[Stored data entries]
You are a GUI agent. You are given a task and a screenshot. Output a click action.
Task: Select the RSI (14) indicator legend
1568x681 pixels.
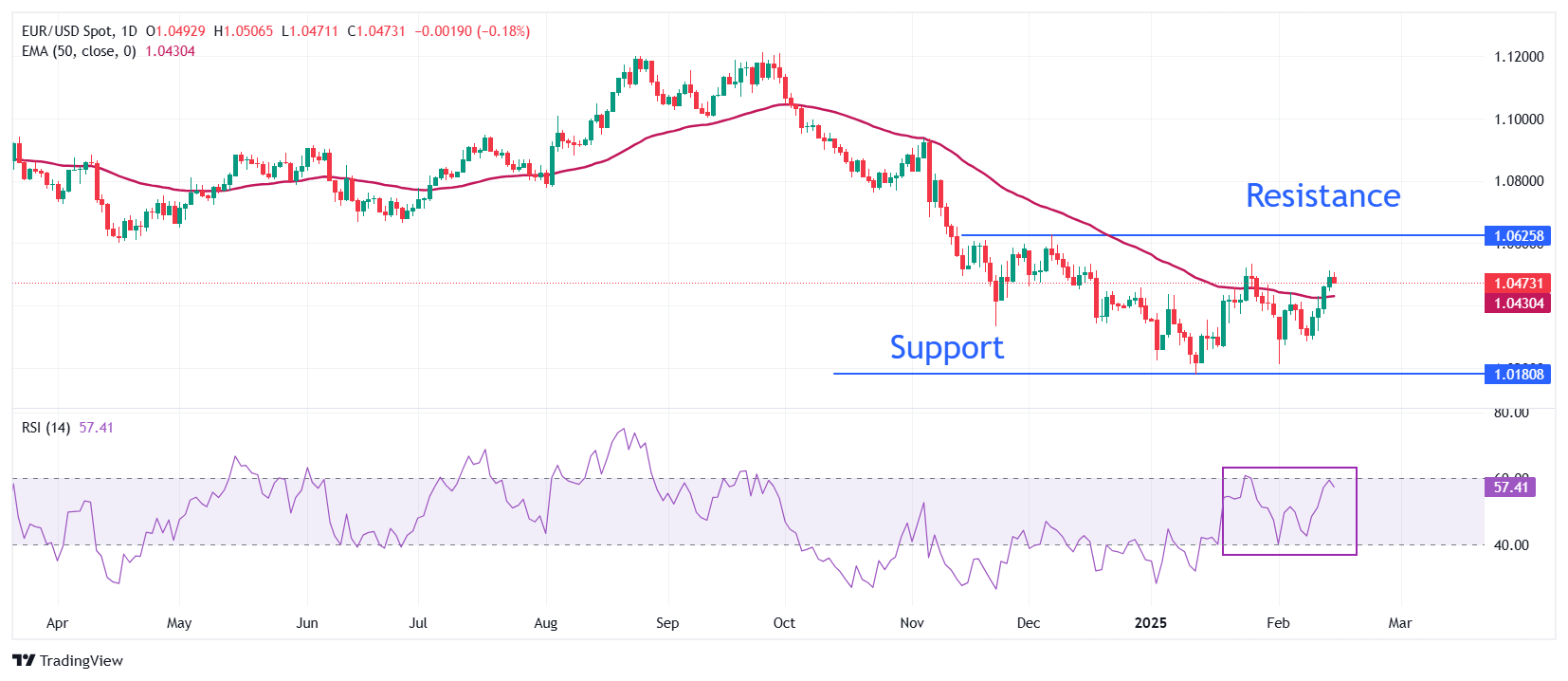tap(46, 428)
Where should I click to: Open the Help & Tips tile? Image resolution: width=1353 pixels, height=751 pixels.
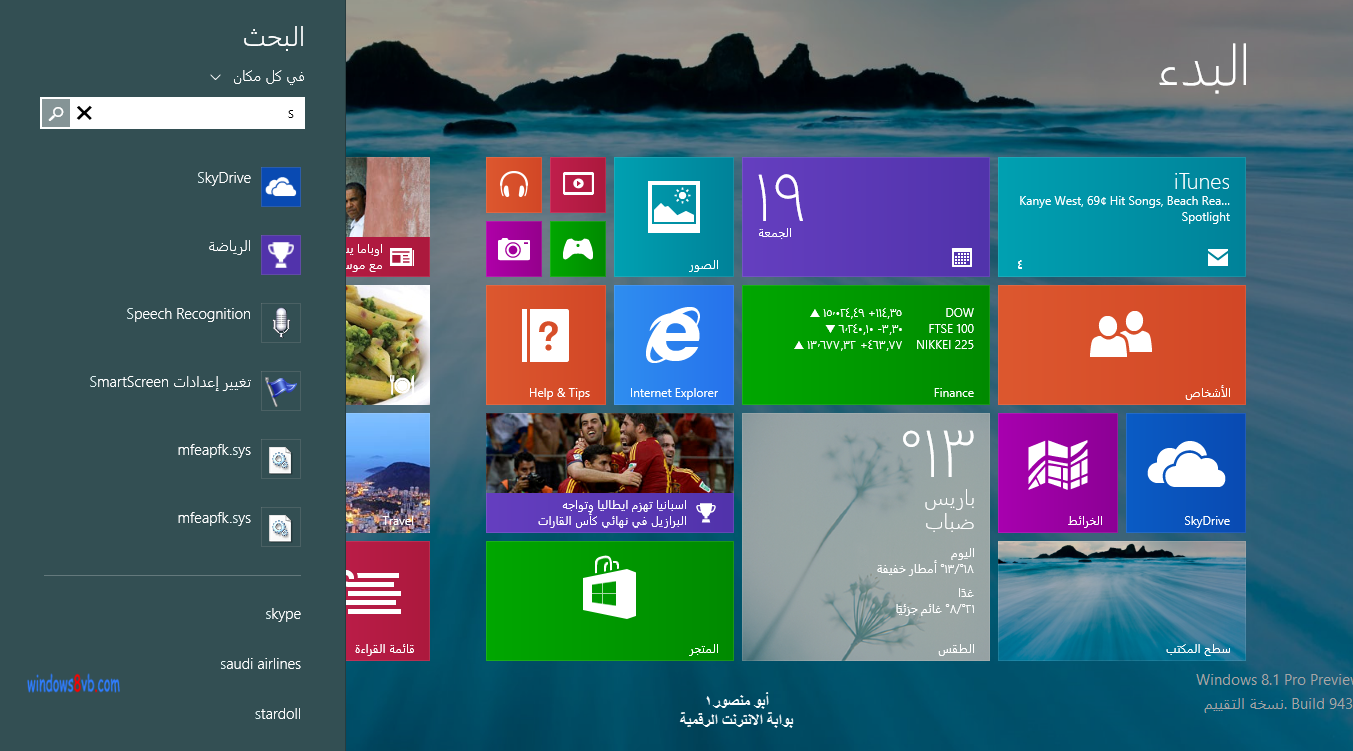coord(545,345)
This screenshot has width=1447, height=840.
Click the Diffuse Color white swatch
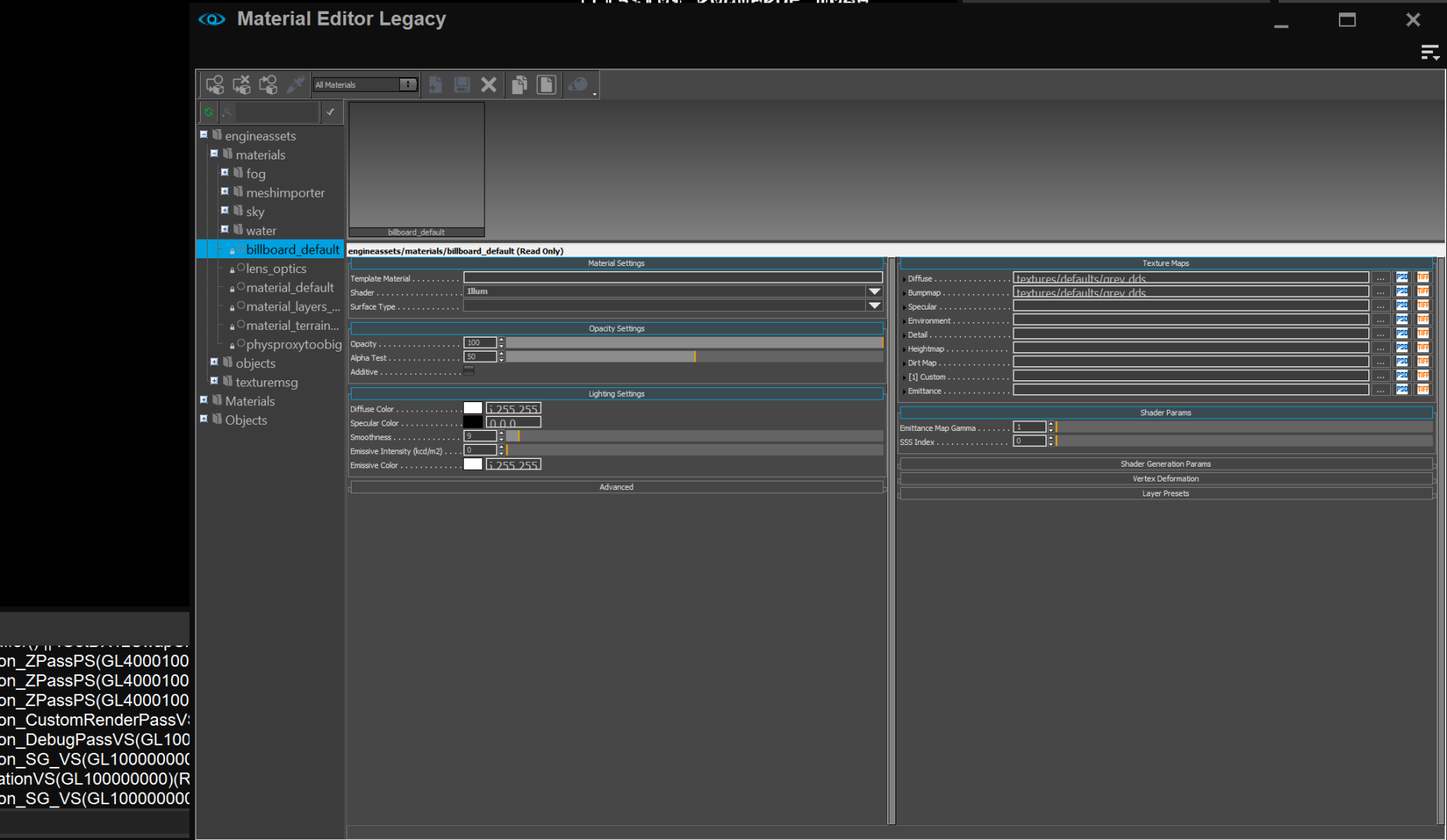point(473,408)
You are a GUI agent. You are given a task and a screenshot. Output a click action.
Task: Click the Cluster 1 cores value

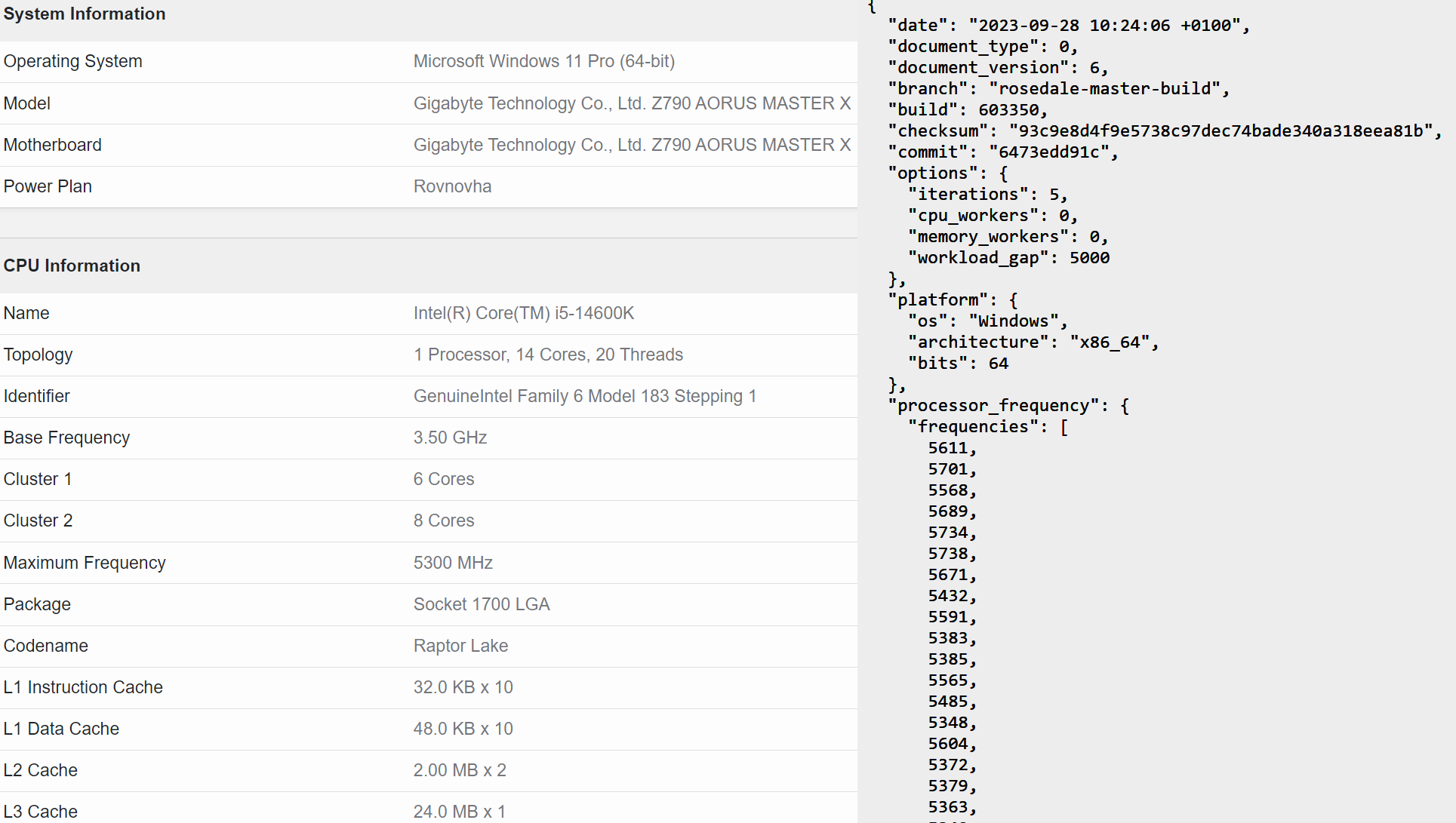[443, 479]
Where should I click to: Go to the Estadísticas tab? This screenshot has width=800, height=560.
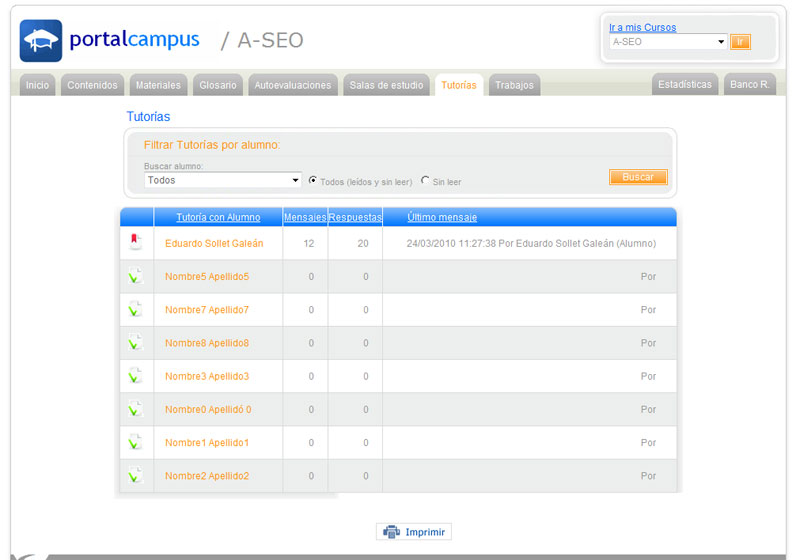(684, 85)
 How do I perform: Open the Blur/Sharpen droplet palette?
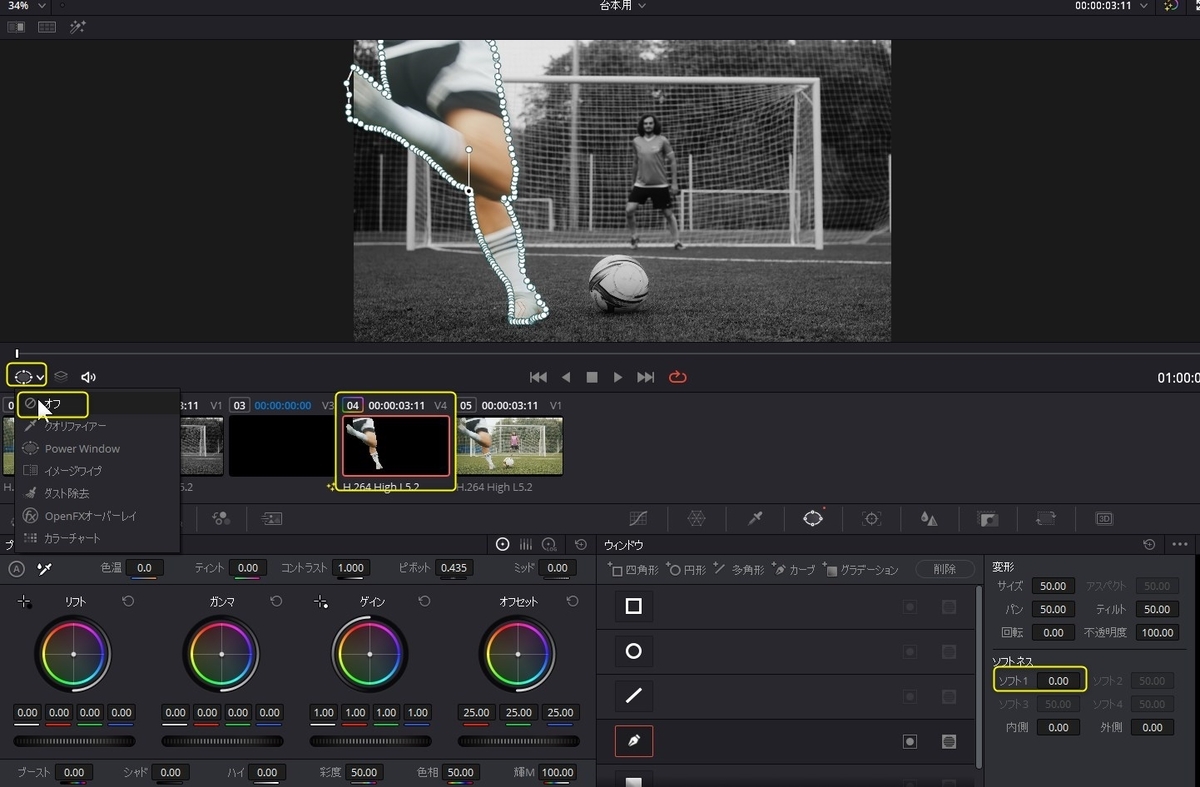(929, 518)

### WHAT TO DO:
Locate each line in the data above that contains the word "should", and copy every such line.

### RESULT OF THIS EXERCISE:
Where should I click to: Open the Help & Tips tile? Image resolution: width=1353 pixels, height=751 pixels.
Where should I click to: Go to the Estadísticas tab? This screenshot has width=800, height=560.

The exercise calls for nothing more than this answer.